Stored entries

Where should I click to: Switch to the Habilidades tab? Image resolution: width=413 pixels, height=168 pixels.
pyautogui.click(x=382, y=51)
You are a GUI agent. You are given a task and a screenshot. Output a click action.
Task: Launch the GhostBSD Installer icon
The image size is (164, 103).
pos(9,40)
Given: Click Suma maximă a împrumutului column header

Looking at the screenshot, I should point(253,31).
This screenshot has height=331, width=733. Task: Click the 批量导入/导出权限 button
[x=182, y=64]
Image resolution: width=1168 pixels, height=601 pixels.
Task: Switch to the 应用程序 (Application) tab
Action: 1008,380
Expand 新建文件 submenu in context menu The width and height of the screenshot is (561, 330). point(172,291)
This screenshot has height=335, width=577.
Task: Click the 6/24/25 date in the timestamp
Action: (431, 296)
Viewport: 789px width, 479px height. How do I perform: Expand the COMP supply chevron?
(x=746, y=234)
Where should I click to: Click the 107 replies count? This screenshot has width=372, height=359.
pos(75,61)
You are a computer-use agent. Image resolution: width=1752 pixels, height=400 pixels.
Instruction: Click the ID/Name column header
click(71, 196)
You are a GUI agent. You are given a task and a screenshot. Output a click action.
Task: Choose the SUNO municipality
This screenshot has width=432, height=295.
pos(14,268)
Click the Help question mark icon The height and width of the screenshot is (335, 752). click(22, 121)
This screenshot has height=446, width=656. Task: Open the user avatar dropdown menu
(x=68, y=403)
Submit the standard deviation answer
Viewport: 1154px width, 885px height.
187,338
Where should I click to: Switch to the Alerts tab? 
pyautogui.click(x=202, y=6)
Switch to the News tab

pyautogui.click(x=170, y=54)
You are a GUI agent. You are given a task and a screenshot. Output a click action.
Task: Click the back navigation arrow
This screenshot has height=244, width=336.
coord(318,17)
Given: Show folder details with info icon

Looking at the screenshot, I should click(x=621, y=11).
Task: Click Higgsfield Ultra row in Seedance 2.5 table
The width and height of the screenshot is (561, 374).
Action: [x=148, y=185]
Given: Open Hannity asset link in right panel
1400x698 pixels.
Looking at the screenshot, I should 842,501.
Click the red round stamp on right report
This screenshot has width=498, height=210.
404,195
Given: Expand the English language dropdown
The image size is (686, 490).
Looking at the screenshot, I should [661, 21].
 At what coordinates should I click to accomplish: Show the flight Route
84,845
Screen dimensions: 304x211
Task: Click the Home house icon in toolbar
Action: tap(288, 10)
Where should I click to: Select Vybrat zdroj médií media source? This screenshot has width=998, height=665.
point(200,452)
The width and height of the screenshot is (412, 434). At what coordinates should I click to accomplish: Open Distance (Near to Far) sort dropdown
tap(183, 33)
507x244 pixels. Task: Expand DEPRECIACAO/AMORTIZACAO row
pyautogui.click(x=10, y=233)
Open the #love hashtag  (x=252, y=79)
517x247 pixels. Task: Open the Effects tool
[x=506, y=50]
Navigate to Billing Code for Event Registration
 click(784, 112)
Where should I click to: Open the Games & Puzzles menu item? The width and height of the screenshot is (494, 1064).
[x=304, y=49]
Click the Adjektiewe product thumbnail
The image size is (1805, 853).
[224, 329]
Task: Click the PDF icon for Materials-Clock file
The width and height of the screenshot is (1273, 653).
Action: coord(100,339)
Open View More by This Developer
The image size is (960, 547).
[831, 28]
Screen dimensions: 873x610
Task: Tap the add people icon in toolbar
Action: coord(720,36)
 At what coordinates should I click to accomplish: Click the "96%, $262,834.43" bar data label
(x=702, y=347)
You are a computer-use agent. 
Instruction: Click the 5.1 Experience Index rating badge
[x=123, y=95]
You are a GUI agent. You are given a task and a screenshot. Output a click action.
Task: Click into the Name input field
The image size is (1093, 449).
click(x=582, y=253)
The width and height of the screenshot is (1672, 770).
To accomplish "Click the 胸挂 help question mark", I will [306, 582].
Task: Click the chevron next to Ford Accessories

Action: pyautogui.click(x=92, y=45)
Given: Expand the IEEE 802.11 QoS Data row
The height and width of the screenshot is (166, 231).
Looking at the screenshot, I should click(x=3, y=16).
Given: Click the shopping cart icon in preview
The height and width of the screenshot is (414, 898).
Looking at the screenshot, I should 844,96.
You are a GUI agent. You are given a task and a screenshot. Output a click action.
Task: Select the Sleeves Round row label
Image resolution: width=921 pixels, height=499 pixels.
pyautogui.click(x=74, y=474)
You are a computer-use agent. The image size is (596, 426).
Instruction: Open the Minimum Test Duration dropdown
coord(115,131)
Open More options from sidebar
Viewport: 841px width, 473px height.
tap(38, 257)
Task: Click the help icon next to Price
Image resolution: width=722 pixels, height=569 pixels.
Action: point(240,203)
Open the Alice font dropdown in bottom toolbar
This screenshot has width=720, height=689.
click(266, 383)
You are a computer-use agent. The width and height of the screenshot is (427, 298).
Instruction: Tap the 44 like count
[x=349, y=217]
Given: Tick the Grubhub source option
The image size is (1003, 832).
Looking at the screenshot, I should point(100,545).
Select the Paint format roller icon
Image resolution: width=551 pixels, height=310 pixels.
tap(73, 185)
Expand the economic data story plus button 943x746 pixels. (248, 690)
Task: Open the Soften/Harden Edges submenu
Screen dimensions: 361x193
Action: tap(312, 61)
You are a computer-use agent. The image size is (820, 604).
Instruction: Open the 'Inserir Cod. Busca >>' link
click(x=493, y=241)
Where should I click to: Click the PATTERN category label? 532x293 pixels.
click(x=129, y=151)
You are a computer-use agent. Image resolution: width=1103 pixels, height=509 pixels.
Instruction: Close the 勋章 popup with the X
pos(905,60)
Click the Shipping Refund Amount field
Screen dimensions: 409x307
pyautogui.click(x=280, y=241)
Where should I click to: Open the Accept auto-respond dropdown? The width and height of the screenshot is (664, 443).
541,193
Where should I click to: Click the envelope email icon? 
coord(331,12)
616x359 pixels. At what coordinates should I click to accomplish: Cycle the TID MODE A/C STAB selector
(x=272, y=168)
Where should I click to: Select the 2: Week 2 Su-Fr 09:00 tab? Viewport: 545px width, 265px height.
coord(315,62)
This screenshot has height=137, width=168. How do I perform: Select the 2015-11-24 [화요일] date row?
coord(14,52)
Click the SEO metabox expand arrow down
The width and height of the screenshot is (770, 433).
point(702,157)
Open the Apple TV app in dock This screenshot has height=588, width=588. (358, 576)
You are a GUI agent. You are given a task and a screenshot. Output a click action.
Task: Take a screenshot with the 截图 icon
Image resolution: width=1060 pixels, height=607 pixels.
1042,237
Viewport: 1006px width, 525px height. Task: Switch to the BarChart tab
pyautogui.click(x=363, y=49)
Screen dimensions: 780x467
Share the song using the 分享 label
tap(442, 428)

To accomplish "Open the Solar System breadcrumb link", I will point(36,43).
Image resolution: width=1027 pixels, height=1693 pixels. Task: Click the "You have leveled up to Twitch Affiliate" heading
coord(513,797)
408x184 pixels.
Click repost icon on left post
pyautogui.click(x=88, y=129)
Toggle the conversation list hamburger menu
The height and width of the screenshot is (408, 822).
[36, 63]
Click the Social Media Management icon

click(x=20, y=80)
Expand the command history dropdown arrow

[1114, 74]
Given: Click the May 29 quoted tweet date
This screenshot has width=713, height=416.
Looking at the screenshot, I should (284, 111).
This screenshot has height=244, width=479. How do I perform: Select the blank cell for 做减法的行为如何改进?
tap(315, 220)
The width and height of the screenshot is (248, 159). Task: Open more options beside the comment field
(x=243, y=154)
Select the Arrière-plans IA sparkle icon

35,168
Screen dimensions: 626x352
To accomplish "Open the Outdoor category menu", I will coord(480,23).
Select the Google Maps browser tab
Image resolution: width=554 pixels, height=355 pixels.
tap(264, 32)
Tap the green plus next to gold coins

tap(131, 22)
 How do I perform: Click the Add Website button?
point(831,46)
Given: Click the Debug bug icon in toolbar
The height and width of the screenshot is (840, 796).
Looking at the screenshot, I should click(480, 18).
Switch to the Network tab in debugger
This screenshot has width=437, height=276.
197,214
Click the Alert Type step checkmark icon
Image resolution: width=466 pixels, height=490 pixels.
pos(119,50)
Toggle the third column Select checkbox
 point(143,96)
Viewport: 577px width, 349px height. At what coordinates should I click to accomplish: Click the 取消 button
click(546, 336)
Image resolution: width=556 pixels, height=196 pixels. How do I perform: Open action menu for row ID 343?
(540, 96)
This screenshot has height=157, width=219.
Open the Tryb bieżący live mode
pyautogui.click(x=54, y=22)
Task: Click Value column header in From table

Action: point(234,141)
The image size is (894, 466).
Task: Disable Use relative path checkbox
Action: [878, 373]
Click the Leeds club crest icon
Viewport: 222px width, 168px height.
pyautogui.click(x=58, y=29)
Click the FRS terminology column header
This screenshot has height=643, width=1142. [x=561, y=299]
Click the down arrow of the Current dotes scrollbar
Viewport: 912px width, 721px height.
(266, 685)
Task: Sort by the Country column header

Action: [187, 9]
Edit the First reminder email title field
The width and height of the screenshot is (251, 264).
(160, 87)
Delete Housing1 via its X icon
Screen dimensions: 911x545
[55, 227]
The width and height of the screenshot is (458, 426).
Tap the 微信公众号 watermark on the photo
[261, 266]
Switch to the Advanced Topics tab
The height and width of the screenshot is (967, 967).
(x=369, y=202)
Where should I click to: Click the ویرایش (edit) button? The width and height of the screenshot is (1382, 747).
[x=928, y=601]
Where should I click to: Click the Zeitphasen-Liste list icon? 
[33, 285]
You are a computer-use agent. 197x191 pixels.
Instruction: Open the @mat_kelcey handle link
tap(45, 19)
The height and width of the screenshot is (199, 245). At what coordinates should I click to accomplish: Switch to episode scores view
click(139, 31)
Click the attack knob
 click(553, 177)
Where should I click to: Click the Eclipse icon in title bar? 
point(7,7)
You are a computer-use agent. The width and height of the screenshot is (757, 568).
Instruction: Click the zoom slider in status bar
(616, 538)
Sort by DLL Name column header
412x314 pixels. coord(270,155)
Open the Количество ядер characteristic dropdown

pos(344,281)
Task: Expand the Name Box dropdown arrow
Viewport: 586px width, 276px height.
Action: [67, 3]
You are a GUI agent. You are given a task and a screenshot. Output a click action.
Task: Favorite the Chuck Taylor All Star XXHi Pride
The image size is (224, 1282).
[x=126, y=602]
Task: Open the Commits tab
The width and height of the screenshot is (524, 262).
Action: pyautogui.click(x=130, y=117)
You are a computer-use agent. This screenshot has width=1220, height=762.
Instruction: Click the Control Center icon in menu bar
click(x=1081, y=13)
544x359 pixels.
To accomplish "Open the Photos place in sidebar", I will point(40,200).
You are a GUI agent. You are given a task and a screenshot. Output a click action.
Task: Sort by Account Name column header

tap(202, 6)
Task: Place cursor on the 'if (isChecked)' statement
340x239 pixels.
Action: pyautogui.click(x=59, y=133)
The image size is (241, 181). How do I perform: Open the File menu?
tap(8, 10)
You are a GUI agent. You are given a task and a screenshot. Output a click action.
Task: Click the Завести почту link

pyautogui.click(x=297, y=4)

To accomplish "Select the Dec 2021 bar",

WORK TO COMPLETE:
Gather every line from the entries above where the word "computer" appears, and copy them.

SOLUTION FOR THIS EXERCISE:
You are a computer-use agent. Image resolution: width=1752 pixels, height=400 pixels.
You are a computer-use agent. 
You are a computer-use agent. The image size is (596, 426).
You are a computer-use agent. The width and height of the screenshot is (427, 298).
You are a computer-use agent. The image size is (820, 604).
You are a computer-use agent. Image resolution: width=1103 pixels, height=509 pixels.
You are a computer-use agent. 197x191 pixels.
You are a computer-use agent. The width and height of the screenshot is (757, 568).
You are a computer-use agent. This screenshot has width=1220, height=762.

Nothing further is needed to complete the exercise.